Whatever your reason for retiring early, a study released in June 2014 by Fidelity Investments warns it will cost you in ways you might not expect. According to the study, early retirees can expect to pay an extra $17,000 per year in medical expenses.
The reason? Medicare coverage gaps. You give up your employer-provided health insurance when you retire, and Medicare doesn’t kick in until age 65. This means you’re on your own at a time when your health care costs are near their peak. Insurance companies charge older policyholders higher premiums, which means they’ll claim a bigger chunk of your retirement money.
As a savvy credit union member, you know the advantages of planning ahead for your golden years.
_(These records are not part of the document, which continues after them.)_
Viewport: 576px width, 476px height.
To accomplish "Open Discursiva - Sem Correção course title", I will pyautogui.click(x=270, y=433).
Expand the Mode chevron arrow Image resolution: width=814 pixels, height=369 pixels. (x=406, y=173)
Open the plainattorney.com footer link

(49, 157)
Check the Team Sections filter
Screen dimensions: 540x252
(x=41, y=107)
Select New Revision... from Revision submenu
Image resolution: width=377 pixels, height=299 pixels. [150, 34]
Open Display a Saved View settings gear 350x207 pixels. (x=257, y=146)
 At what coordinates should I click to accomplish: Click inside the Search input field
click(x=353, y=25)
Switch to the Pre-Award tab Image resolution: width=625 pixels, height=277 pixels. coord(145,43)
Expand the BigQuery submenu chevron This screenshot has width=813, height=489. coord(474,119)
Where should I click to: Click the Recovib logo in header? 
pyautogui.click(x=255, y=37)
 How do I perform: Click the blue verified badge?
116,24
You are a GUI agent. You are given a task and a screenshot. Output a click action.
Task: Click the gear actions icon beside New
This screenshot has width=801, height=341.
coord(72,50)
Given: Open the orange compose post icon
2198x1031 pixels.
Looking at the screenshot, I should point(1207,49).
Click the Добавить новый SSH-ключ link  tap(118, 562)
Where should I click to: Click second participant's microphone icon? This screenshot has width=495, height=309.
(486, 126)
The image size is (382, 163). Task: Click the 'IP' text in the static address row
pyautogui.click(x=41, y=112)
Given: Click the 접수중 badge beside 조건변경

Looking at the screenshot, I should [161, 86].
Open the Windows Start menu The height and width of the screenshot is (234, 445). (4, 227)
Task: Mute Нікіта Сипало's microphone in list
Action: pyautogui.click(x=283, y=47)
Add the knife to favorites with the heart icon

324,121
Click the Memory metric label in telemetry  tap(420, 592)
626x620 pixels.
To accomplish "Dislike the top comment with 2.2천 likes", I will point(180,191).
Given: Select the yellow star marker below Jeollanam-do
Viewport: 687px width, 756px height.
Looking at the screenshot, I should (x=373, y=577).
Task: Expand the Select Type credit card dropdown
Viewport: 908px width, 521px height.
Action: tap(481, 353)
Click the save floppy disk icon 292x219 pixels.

One of the ways you can avoid sticker shock at your retirement party is opening a savings certificate.
You likely use savings certificates (similar to CDs at a bank) to keep an emergency fund on hand. These savings instruments are ideal for building up money in case of a rainy day. You may want to create one specifically for your health care costs.
You’ll want to keep this money separate since you’ll have different needs for it. A sudden, unexpected medical bill is different than needing a new car. You’ll likely have a little more time to pay your medical bill. Many hospitals are willing to work around your financial situation.
A 6- or 12-month certificate provides the perfect combination of accessibility and growth. Once you turn 65, you can add your remaining funds to your other retirement savings or even use it to finance a vacation!